UJ Lecturer Sizwe Mkwanazi named a Rhodes Scholar-elect 2017

​An assistant lecturer in the Faculty of Management at the University of Johannesburg, Mr Sizwe Mkwanazi, has been named a Rhodes Scholar-elect for 2017. Currently working in the UJ Department of Business Management, he is now waiting to hear that he has been placed in a Department or Faculty of the University of Oxford, UK, to confirm the Scholarship.

See his Rhodes Scholar-elect entry here.

Mr Mkwanazi is the UJ co-faculty Advisor for Enactus, a global organisation bringing together student, academic and business leaders, committed to using entrepreneurial action to improve lives.

He had been involved in community development through various initiatives. Amongst those initiatives was the founding of the Youth For Action Rural Youth Development Foundation in 2011 and working on Community Service Learning with Co-operatives in Soweto under Enactus.

“I grew up in Platrand Farm, just outside Standerton. I completed my secondary school education at the Gert Sibande TVET College with a National Certificate (Vocational) in Office Administration and joined UJ as an undergraduate student in 2011,” he says.

Mkwanazi studied for a National Diploma in Small Business Management, BTech. Management Services at UJ. He submitted a Dissertation for MTech in Operations Management at the end of 2016, supervised by UJ researcher Professor Charles Mbohwa. Also in 2016, he completed a Post-Graduate Diploma in Management from North West University.
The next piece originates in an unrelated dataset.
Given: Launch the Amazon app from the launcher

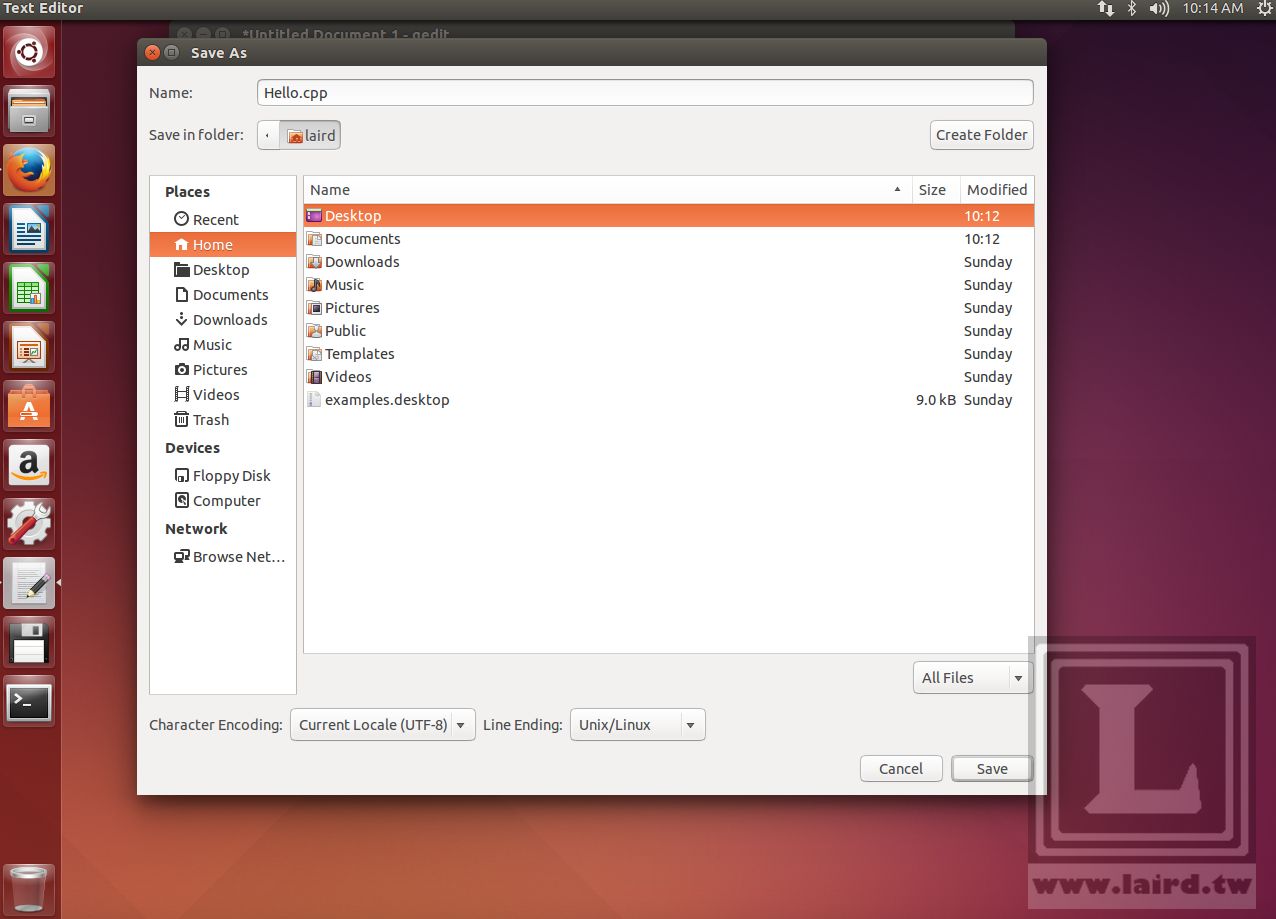Looking at the screenshot, I should pos(29,465).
“As a person I value my community and I belong to the lower class of people – I live, eat, suffer and rejoice with them. I believe that through co-operatives most problems of the people I belong with lives would be better,” says Mkwanazi.
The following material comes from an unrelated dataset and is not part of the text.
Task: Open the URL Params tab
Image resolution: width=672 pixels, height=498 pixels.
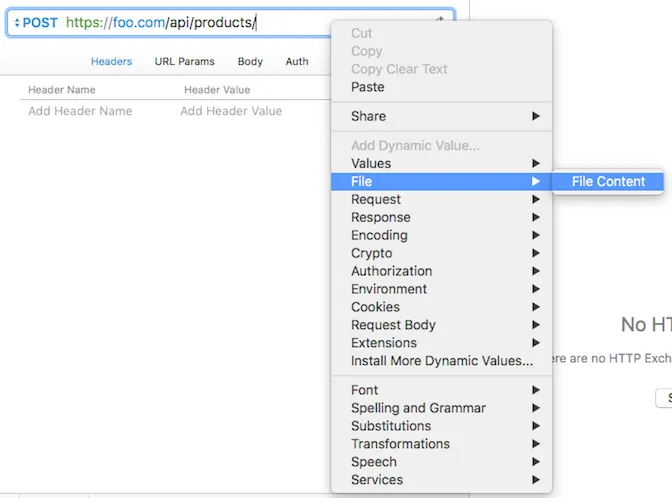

He adds: “Thanks to Mrs Joyce Sibeko (Lecturer at the UJ Department of Business Management) who introduced me to co-operatives, I had an opportunity to meet 84 sewing co-operatives in Gauteng during my Master’s research, which improved my understanding of co-operatives and their role in community development.”
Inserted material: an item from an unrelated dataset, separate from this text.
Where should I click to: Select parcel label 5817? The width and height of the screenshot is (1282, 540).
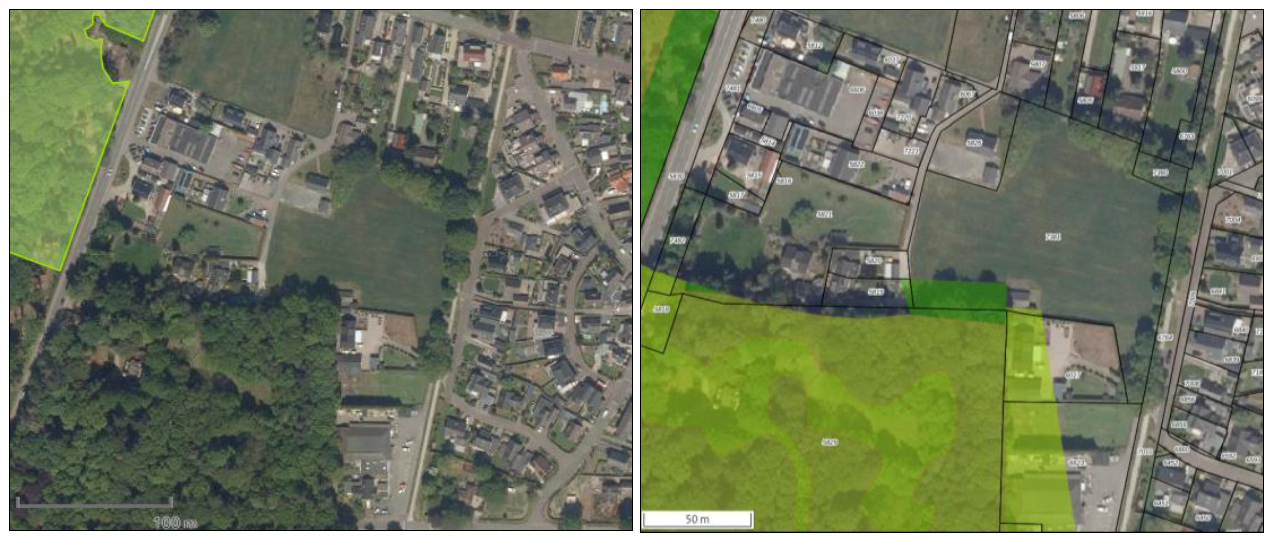(x=735, y=195)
“I also thank Mr Dirk Rossouw, Professor Charles Mbohwa, Ms Moosa Maseko and Professor Tshilidzi Marwala for proving references towards the Rhodes Trust Scholarship and for Oxford Academic Applications. A presentation by the Rhodes Scholars-elect on how one can apply for this scholarship will be held sometime in March on UJ Kingsway Campus and communication will be shared accordingly,” says Mkwanazi.

Mkwanazi has published conference papers on the theme of Co-operatives Operational Performance and Entrepreneurship. In future he hopes to work with the International Cooperatives Alliance in promotion of production and community-based cooperatives globally.

He hopes to pursue Management Studies at the University of Oxford.

A Rhodes Scholarship is confirmed once a successful candidate has been offered a place in a Department or Faculty of the University of Oxford and in a college.

The Rhodes Scholarship selection committees seek young women and men of outstanding intellect, character, leadership, and commitment to service. The Rhodes Scholarships support students from across the globe who demonstrate a strong propensity to emerge as ‘leaders for the world’s future’.

A Rhodes Scholarship covers all University and College fees, a personal stipend and one economy class airfare to the University of Oxford in the United Kingdom at the start of the Scholarship, as well as an economy flight back to the student’s home country at the conclusion of the Scholarship.

In 2015, Mkwanazi was awarded an Africa-only Mandela Rhodes Scholarship. These scholarships aim to build exceptional leadership capacity in Africa.